TRY IT
Reproduce the data word for word, keeping every line complete.

---- EXERCISE DATA

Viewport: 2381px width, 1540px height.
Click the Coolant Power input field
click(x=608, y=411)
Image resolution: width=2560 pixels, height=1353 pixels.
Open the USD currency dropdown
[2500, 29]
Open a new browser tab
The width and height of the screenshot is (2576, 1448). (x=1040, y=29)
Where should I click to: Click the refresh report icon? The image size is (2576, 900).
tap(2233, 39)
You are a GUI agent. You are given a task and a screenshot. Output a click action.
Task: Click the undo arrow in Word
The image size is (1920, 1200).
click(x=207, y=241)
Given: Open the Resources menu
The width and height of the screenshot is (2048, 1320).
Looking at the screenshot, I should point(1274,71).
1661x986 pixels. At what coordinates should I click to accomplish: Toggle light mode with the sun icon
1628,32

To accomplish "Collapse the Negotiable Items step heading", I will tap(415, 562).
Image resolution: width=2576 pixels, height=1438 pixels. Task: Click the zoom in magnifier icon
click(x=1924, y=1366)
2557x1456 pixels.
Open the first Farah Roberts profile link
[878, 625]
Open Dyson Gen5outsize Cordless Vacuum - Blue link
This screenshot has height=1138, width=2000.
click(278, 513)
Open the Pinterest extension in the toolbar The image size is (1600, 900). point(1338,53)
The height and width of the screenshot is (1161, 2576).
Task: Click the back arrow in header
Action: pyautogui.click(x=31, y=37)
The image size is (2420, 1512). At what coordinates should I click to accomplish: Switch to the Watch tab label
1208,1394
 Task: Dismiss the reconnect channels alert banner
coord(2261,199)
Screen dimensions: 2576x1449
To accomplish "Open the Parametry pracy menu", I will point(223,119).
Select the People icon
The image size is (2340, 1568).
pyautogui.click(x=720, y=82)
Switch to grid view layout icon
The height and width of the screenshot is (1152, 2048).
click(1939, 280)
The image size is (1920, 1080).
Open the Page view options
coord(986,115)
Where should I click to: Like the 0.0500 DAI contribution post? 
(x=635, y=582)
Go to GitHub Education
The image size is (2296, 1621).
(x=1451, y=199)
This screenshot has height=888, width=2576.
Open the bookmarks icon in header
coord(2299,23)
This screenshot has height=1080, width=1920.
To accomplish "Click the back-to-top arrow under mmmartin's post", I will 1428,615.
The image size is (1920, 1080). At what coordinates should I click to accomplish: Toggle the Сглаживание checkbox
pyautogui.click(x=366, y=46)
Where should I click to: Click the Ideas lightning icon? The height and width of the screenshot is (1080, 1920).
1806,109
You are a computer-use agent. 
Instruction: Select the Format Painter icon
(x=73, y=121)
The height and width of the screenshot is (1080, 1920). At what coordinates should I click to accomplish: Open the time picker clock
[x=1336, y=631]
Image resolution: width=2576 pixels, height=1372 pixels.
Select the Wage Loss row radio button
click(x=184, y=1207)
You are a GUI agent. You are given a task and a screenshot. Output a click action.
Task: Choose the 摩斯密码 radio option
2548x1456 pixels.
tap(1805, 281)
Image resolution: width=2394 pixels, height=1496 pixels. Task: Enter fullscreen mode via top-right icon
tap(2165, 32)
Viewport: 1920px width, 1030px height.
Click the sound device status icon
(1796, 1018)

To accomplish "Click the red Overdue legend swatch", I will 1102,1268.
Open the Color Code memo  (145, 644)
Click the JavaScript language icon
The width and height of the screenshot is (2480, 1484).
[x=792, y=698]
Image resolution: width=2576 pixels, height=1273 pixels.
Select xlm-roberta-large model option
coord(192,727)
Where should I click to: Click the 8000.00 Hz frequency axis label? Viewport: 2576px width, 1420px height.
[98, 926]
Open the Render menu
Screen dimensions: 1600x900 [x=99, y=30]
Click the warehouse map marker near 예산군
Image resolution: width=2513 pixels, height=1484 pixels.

--------

SOLUTION
Viewport: 2381px width, 1540px height.
Click the Coolant Power input field
click(x=608, y=411)
Image resolution: width=2560 pixels, height=1353 pixels.
Open the USD currency dropdown
[2500, 29]
Open a new browser tab
The width and height of the screenshot is (2576, 1448). (x=1040, y=29)
Where should I click to: Click the refresh report icon? The image size is (2576, 900).
tap(2233, 39)
You are a GUI agent. You are given a task and a screenshot. Output a click action.
Task: Click the undo arrow in Word
The image size is (1920, 1200).
click(x=207, y=241)
Given: Open the Resources menu
The width and height of the screenshot is (2048, 1320).
Looking at the screenshot, I should point(1274,71).
1661x986 pixels. At what coordinates should I click to accomplish: Toggle light mode with the sun icon
1628,32

To accomplish "Collapse the Negotiable Items step heading", I will tap(415, 562).
Image resolution: width=2576 pixels, height=1438 pixels. Task: Click the zoom in magnifier icon
click(x=1924, y=1366)
2557x1456 pixels.
Open the first Farah Roberts profile link
[878, 625]
Open Dyson Gen5outsize Cordless Vacuum - Blue link
This screenshot has height=1138, width=2000.
click(278, 513)
Open the Pinterest extension in the toolbar The image size is (1600, 900). point(1338,53)
The height and width of the screenshot is (1161, 2576).
Task: Click the back arrow in header
Action: pyautogui.click(x=31, y=37)
The image size is (2420, 1512). At what coordinates should I click to accomplish: Switch to the Watch tab label
1208,1394
 Task: Dismiss the reconnect channels alert banner
coord(2261,199)
Screen dimensions: 2576x1449
To accomplish "Open the Parametry pracy menu", I will point(223,119).
Select the People icon
The image size is (2340, 1568).
pyautogui.click(x=720, y=82)
Switch to grid view layout icon
The height and width of the screenshot is (1152, 2048).
click(1939, 280)
The image size is (1920, 1080).
Open the Page view options
coord(986,115)
Where should I click to: Like the 0.0500 DAI contribution post? 
(x=635, y=582)
Go to GitHub Education
The image size is (2296, 1621).
(x=1451, y=199)
This screenshot has height=888, width=2576.
Open the bookmarks icon in header
coord(2299,23)
This screenshot has height=1080, width=1920.
To accomplish "Click the back-to-top arrow under mmmartin's post", I will 1428,615.
The image size is (1920, 1080). At what coordinates should I click to accomplish: Toggle the Сглаживание checkbox
pyautogui.click(x=366, y=46)
Where should I click to: Click the Ideas lightning icon? The height and width of the screenshot is (1080, 1920).
1806,109
You are a computer-use agent. 
Instruction: Select the Format Painter icon
(x=73, y=121)
The height and width of the screenshot is (1080, 1920). At what coordinates should I click to accomplish: Open the time picker clock
[x=1336, y=631]
Image resolution: width=2576 pixels, height=1372 pixels.
Select the Wage Loss row radio button
click(x=184, y=1207)
You are a GUI agent. You are given a task and a screenshot. Output a click action.
Task: Choose the 摩斯密码 radio option
2548x1456 pixels.
tap(1805, 281)
Image resolution: width=2394 pixels, height=1496 pixels. Task: Enter fullscreen mode via top-right icon
tap(2165, 32)
Viewport: 1920px width, 1030px height.
Click the sound device status icon
(1796, 1018)

To accomplish "Click the red Overdue legend swatch", I will 1102,1268.
Open the Color Code memo  (145, 644)
Click the JavaScript language icon
The width and height of the screenshot is (2480, 1484).
[x=792, y=698]
Image resolution: width=2576 pixels, height=1273 pixels.
Select xlm-roberta-large model option
coord(192,727)
Where should I click to: Click the 8000.00 Hz frequency axis label? Viewport: 2576px width, 1420px height.
[98, 926]
Open the Render menu
Screen dimensions: 1600x900 [x=99, y=30]
Click the warehouse map marker near 예산군
Image resolution: width=2513 pixels, height=1484 pixels.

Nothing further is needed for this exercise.